The period from the introduction of the Liberation Day tariffs in April 2025 has probably been the most challenging in recent history for Irish Exporters.
The scale of Ireland’s exposure is stark. In 2025 the US was Irelands largest export market, with almost 43% of total exports going to the US, an increase of over 50% on 2024. While some of the uplift reflected stockpiling ahead of anticipated tariff changes in early 2025, the figures nonetheless underline a central truth: Ireland’s economic performance is heavily dependent on the US market. As a result, US trade policy now plays an outsized role in shaping Irish economic outcomes.

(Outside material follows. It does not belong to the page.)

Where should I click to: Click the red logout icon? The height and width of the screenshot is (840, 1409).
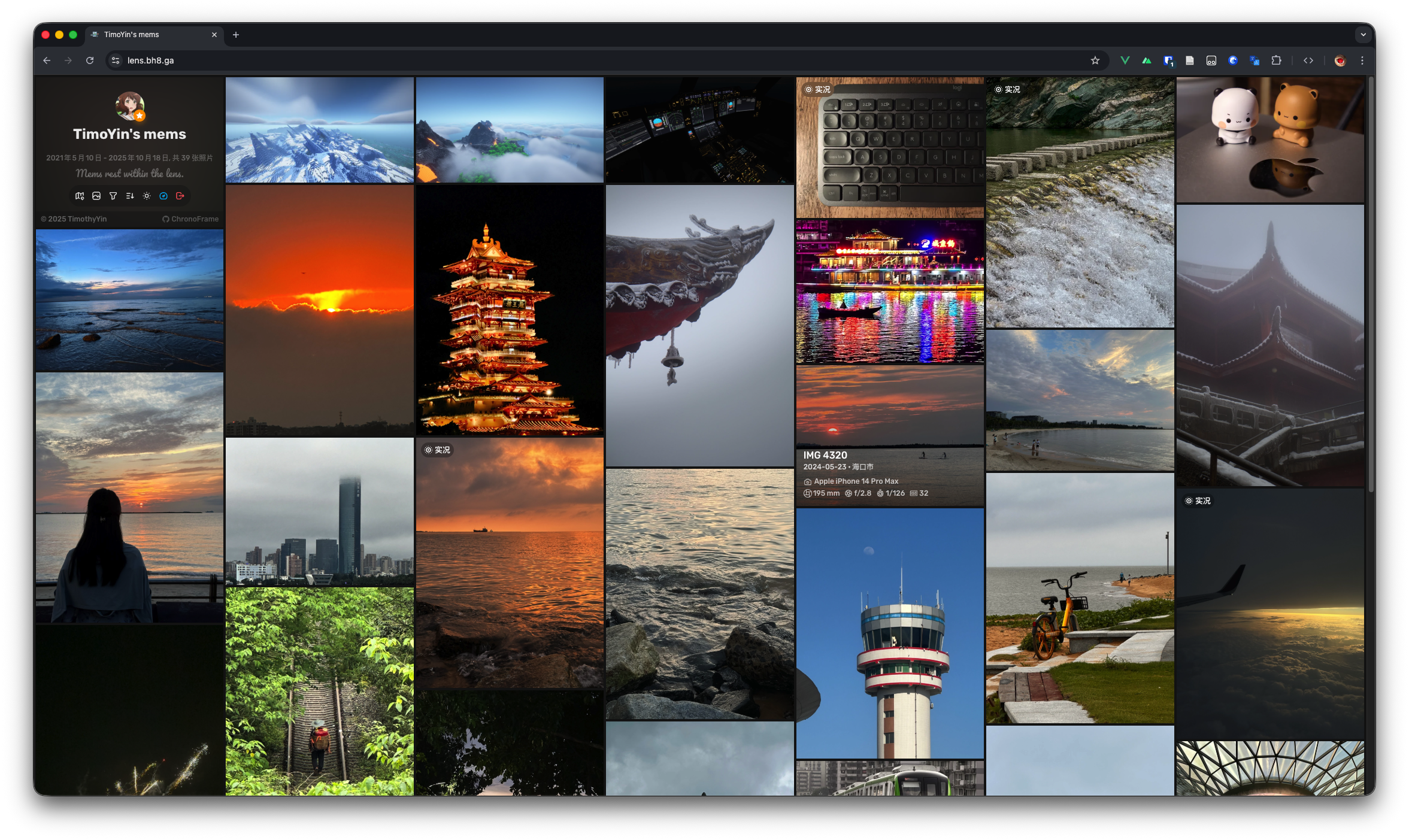(180, 196)
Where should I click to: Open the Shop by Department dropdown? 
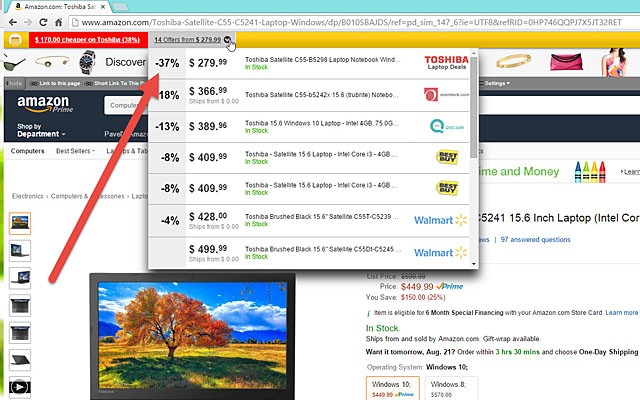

Throughout 2025, many companies responded cautiously to this shifting environment. Strategic decisions were delayed, not through indecision but through uncertainty. There remained a sense that volatility might ease, or that political change could restore a degree of predictability. In the meantime, businesses focused on pragmatic, low-risk measures: reviewing tariff classifications, checking duty rates, refining customs valuations and, where possible, sharing additional costs with customers and distributors.
While we would have entered 2026 hoping that some stability might ensue this has not turned out to be the case.
Focusing on Trade issues in the last three months we have seen the crisis in Greenland potentially erupt into a further trade war, IEEPA tariffs ruled illegal, new Section 122 Tariffs introduced at a 10% rate on a temporary basis to replace IEEPA, ongoing challenges to the EU-US “Trade Agreement”, new Section 301 investigations specifically calling out Ireland, and now the April 2nd announcement on new S232 tariffs on certain Pharmaceuticals along with changes to the S232 duty charges on steel and aluminium derivatives.
Developments from Thursday 2nd April
On 2nd April President Trump announced two new measures under what are known as the S232 tariffs.
These affect exporters of the following:
Steel and Aluminium products: The new announcement has changed the application of the S232 duties in relation to steel/aluminium and steel/aluminium derivatives I.e. those downstream products made substantially of steel or aluminium.
This has two impacts:
An additional question is whether this will affect the implementation of the EU-US deal which for example has a sunrise clause preventing the introduction of the deal if tariffs on these products are not reduced to 15%.
Irish Businesses must now operate on the assumption that instability will be permanent. The slightly over-used attributes of resilience and agility have become essential board-level attributes rather than operational buzzwords. The challenge is to translate those qualities into practical, structured action.
The first requirement for businesses is clarity
Assessment and planning
Companies also need to be up to speed in assessing and planning for potential changes in reciprocal or sector-specific measures. For example assessing the impact of the new tariff announcements on pharmaceuticals and changes to the application of tariffs on steel and aluminium derivatives.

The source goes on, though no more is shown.